For surface-air temperature (Fig. 2, right panel), the L1S scenario reduces the modal value of the summer (December–February, DJF) temperature-change distribution by at least 1 °C (less warming), with 56% of the distribution within a 1–1.5 °C increase in summer temperature — contrasted by nearly 56% of the UE distribution spanning summer temperature increases exceeding 2.5 °C (relative to an end of twentieth century average). Similar to what we show for precipitation, strong mitigation eliminates the occurrences of the most extreme temperature increases and shifts the distribution leftward. Specifically, the upper half of the UE distribution of change (exceeding 2.5 °C warming) is excluded in the L1S range of occurrences. Additionally, we find that the minimum warming in the distributions is less affected, indicating that even in the very aggressive mitigation scenario considered for this study, some degree of climate warming, combined with changes in precipitation, is likely unavoidable.

4.2 Global fossil fuel prices

The prices of fossil fuels are determined by the supply and demand for fossil fuels, considering interactions with alternative fuels that can act as substitutes. As fossil fuel resources deplete, the cost of production for additional resources tends to rise tempered by gains in extractive technologies. Technological progress also has implications on the demand side through improvements in energy efficiency. Figure 3 shows indices of world producer prices for coal, oil, and natural gas. The indices are constructed as a ratio of the price in the climate policy scenario (L1S) relative to the price in the unconstrained emissions scenario (UE).Footnote 5 For illustrative purposes, the figure extends to 2100 even though the focus of our analysis is to 2050.

Fig. 3
figure 3

Index ratio of fossil-fuel producer prices (net of carbon charge) in a climate policy scenario (L1S) relative to the unconstrained emissions scenario (UE)

The L1S climate policy lowers producer prices relative to UE due to a reduction in oil demand and competition from biofuels. Substantial margins between the cost of production and sale prices result in large price reductions as oil producers try to minimize oil demand reductions. By about 2050, oil prices that producers receive are lower by 60% in the L1S scenario in comparison to UE. This difference grows to almost 80% by the end of the century.

Coal producers also face price decreases under the climate policy, but most of them are already producing close to their marginal costs; therefore, they are not able to reduce their margins. Instead, carbon policies drastically reduce demand for (and production of) coal with some revival when carbon capture and storage (CCS) technology become economic. By 2050 and 2100, coal prices that producers receive are lower by about 10% and 25%, respectively, in L1S compared with UE (Paltsev 2012).

• Data shown:
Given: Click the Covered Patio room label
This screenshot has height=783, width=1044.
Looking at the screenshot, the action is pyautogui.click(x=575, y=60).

• Jobs:
1. Answer the following from the climate policy passage:
(a) By how much does the L1S scenario reduce the modal value of the summer temperature-change distribution?
(b) By about 2050, how much lower are the oil prices producers receive in L1S than in UE?
(c) By 2100, how much lower are the coal prices producers receive in L1S than in UE?
2. Quote the climate policy passage word for word, starting with "The prices of" and going on through "is to 2050.".

• Completed exercise:
1.
(a) By at least 1 °C.
(b) Lower by 60%.
(c) Lower by about 25%.

2.
The prices of fossil fuels are determined by the supply and demand for fossil fuels, considering interactions with alternative fuels that can act as substitutes. As fossil fuel resources deplete, the cost of production for additional resources tends to rise tempered by gains in extractive technologies. Technological progress also has implications on the demand side through improvements in energy efficiency. Figure 3 shows indices of world producer prices for coal, oil, and natural gas. The indices are constructed as a ratio of the price in the climate policy scenario (L1S) relative to the price in the unconstrained emissions scenario (UE).Footnote 5 For illustrative purposes, the figure extends to 2100 even though the focus of our analysis is to 2050.